It argued that revolutions in packaging and distribution of ideas and feelings modified not only
human relations but also sensibilities. It further argued that we are largely ignorant of literacy's
role in shaping Western man [and woman], and equally unaware of the role of electronic media in
shaping modern values. Literacy's vested interests were so deep that literacy itself was never
examined. And the current electronic revolution is already so pervasive that we have difficulty
in stepping outside of it and scrutinize it objectively. But it can be done, and a fruitful
approach is to examine one medium through another. (Preface, p. ix)
In 1959 Carpenter published a book,
Anerca, an anthology of Inuit poetry (translated by Knud
Rasmussen, William Thalbitzer, and himself) and prose tales (collected by Robert Flaherty in
1913 and 1914), illustrated with photographs by Flaherty. The title comes from the Eskimo word
for "to make poetry," which also means, "to breathe" and "the soul" — "that which is
eternal: the breath of life. A poem is words infused with breath or spirit: 'Let me breathe
of it', says the poet-maker and then begins: "I have put my poem in order on the threshold of
my tongue" (Carpenter 1959). [Breath sounds also are salient in Eskimo song style, Eds.] Four
Canadian composers have used the title for works inspired either by the verse or by the concept.
This was followed by
Eskimo (University of Toronto Press, 1959), illustrated with Frederick
Varley's sketches and paintings and photographs by Robert Flaherty.
From 1953 to 1957 Carpenter also hosted a radio and television series also called
Explorations about issues in physical and cultural anthropology on the Canadian broadcasting network. By
the late fifties, however, he began to miss the freewheeling atmosphere of broadcasting's
earlier days and was not sorry when presented with the opportunity to try something new in visual media.
In 1957, Carpenter left Toronto to become Chairman of the Anthropology Department at San Fernando
Valley State College (later the State University of California at Northridge) with the mission of
starting an experimental program combining anthropology, film-making, folk music, and jazz. It was
an opportunity to train anthropologists in the visual arts, particularly in the technical aspects
of documentary film making, a task facilitated by the availability of underemployed and blacklisted
members of the near-by Hollywood film industry. Post-Sputnik Cold War anxiety over competition with
Soviet science education meant that funds and equipment were relatively plentiful.
..............................
▶ Work instructions
1. Write out the part of the passage on Carpenter's career starting with "In 1959 Carpenter" and going on through "by Robert Flaherty.".
2. Resume the passage on Carpenter's career, picking up after its final sentence.
The listing after this passage was taken from a different source.

▶ Recorded data
..............................
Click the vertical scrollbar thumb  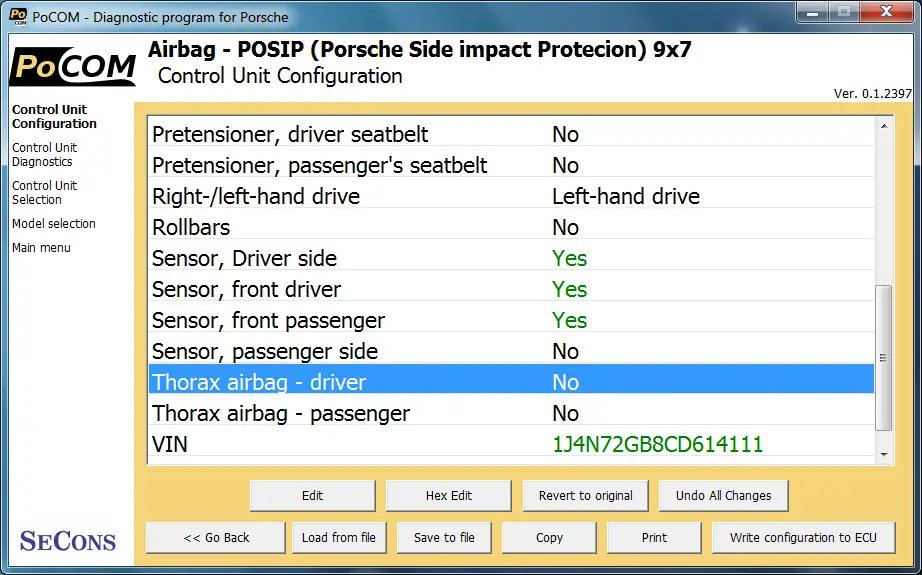(884, 358)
..............................
▶ Task-by-task results
1.
In 1959 Carpenter published a book,
Anerca, an anthology of Inuit poetry (translated by Knud
Rasmussen, William Thalbitzer, and himself) and prose tales (collected by Robert Flaherty in
1913 and 1914), illustrated with photographs by Flaherty. The title comes from the Eskimo word
for "to make poetry," which also means, "to breathe" and "the soul" — "that which is
eternal: the breath of life. A poem is words infused with breath or spirit: 'Let me breathe
of it', says the poet-maker and then begins: "I have put my poem in order on the threshold of
my tongue" (Carpenter 1959). [Breath sounds also are salient in Eskimo song style, Eds.] Four
Canadian composers have used the title for works inspired either by the verse or by the concept.
This was followed by
Eskimo (University of Toronto Press, 1959), illustrated with Frederick
Varley's sketches and paintings and photographs by Robert Flaherty.

2.
Carpenter recalled how he built up his department:
When I arrived, it was an orange grove. Today it has over forty thousand students. The
anthropology department combined appointments in conventional fields (ethnology, archeology,
linguistic, physical anthropology) with appointments in performing arts. Dorothy Lee left
Harvard to join us and stayed six years. Other Explorations contributors came, as well as
a jazz cellist, animator, multi-screen innovator, African author and drummer, folklorist
[Alan Lomax taught ethnomusicology there], etc. All fit comfortably into the anthropology curriculum.
A fabulous faculty! The administrators backed us all the way, including equipment & funding for a
wide range of experiments, especially in film. —"
That Not-So-Silent Sea", p.15
The resultant films (many of them award winning) included among others, two animated films with
Al Sens and four films by Bess Lomax Hawes (based on fieldwork by Alan Lomax):
Georgia Sea Island Singers;
Bright Star Shining in Glory;
Yonder Come Day; and
Buck Dancer, in which cane-fife
player Ed Young demonstrated a "traditional dance of solo male virtuosity engaged in by both
black and white frontiersmen" (Bess Lomax Hawes). Carpenter's short film
College (1964), with
a script by Jacob Bronowski, was based on an article ("Class Room without Walls") Carpenter
had co-written with Marshall McLuhan and was intended to stimulate young people to further their
educations. Bronowski's script contained the following words:
The traditional college can no longer serve as a model. It's been bypassed on three fronts.
Shaping attitudes has been taken over by entertainment and advertising; job training by industry;
applied research by defense. What function does college have in this new setting? Clearly it's the
creation of basic knowledge. Youths come not to acquire knowledge, but to join in the exploration for truth.
There was a weekly festival of "Censured" films — not censored, despite the pun, but rather, overlooked
films that had not been widely distributed. The festival also showed commercials from other countries.
Not coincidentally, Northridge also became the focus of the late '50s West Coast folk revival.
While at Northridge, Carpenter had stayed in touch with Marshall McLuhan, who in 1962 published
The
Gutenberg Galaxy: The Making of Typographic Man, which built on the insight of Innes that "we change
our tools and our tools change us" and also echoed some of Carpenter's research on the non-visual
"acoustic space" of the Inuit.
Carpenter also provided feedback and extensive editorial contributions for the book that would
transform McLuhan into an international superstar and media "guru":
Understanding Media: The
Extensions of Man (1964). Its thesis (much simplified) is that the abrupt irruption of new media
can be profoundly destabilizing to the identities of individuals and society, but that that these
negative effects could possibly be mitigated when understood and planned for, an optimism that,
as time went by, Carpenter, for his part, ceased to share.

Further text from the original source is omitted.